The Angry Grammarian

What can we learn from Ebonics?

by Jeffrey Barg



When I recently received a letter from Philadelphia Gas Works stating that my “2008 budget bill will include a yearly ‘true up,’” I nearly threw up. What is this language? Ebonics? Please comment on a city-owned utility using a phrase that I don’t use or understand, but perhaps is common slang in African-American communities. And maybe that’s who PGW is reaching out toward.

It means exactly what it sounds like: that PGW is nice enough to make sure your bill is accurate. Try looking things up before inadvertently coming off like a racist prick. Which I’m sure you’re not.

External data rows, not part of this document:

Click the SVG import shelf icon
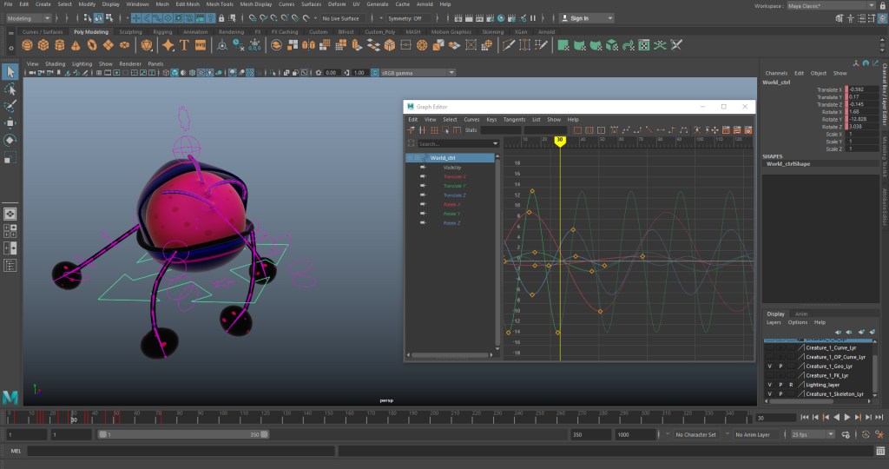 coord(201,45)
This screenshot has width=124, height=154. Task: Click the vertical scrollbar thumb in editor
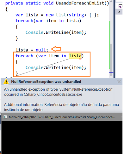point(111,60)
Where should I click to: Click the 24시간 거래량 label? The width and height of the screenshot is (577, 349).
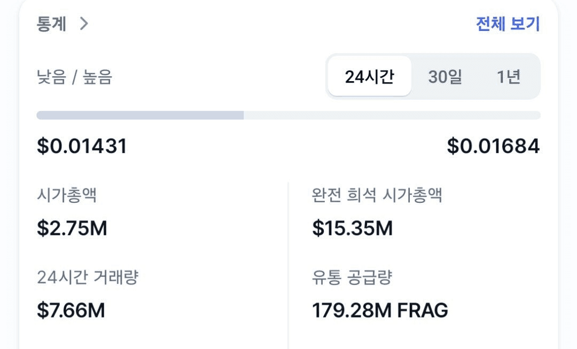(88, 277)
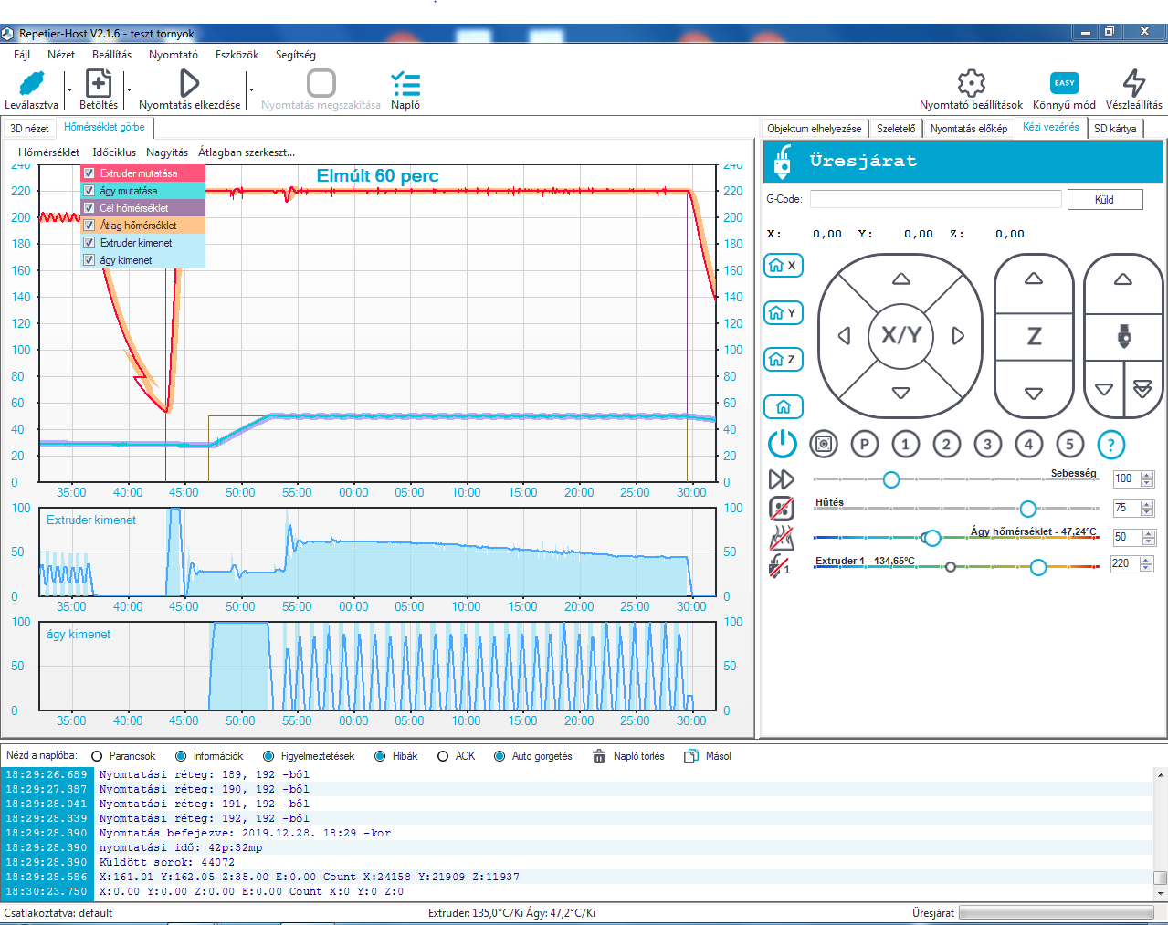Open the Napló log toggle icon

(405, 84)
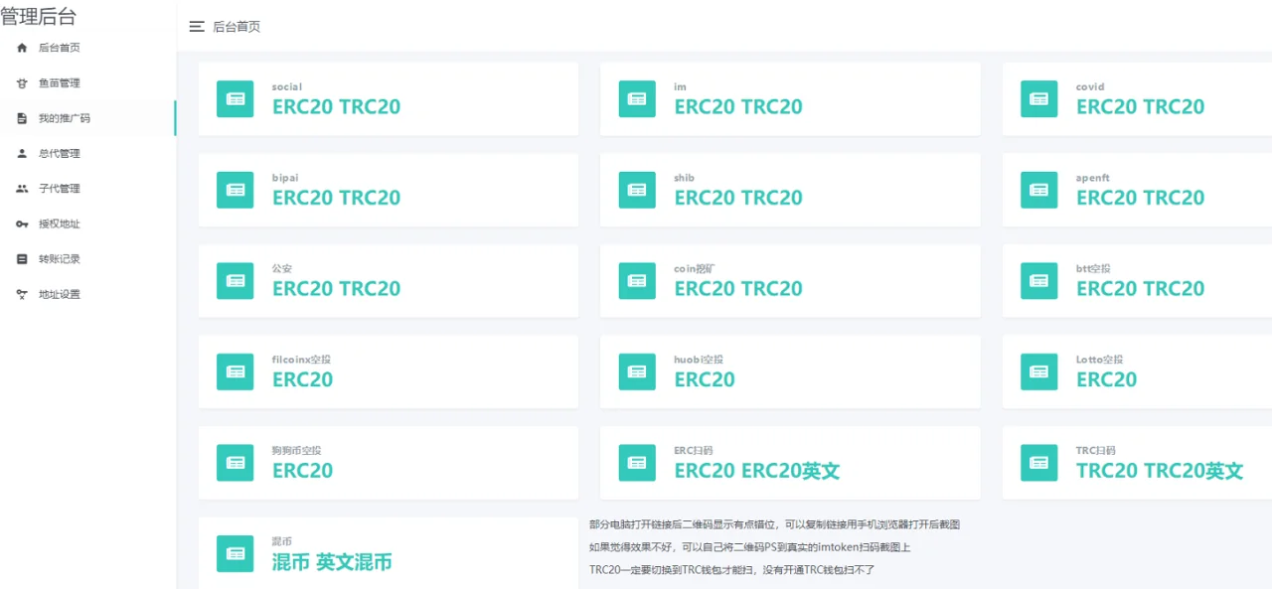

The definition of the verb “true,” from the Oxford goddamn English Dictionary: “To make true, as a piece of mechanism or the like; to place, adjust, or shape accurately; to give the precise required form or position to; to make accurately or perfectly straight, level, round, smooth, sharp, etc. as required. Often with up.”

So it’s not “Ebonics,” as you suggest. But what if it were? Might that be clearer?

You’re not a racist prick, so I can’t imagine you’d have any problem with that. Ebonics refers to the dialect and vernacular common in what you term “African-American communities.” They’re just that—communities, not nations or regions. Your issue isn’t one of language, but of size and, more specifically, power.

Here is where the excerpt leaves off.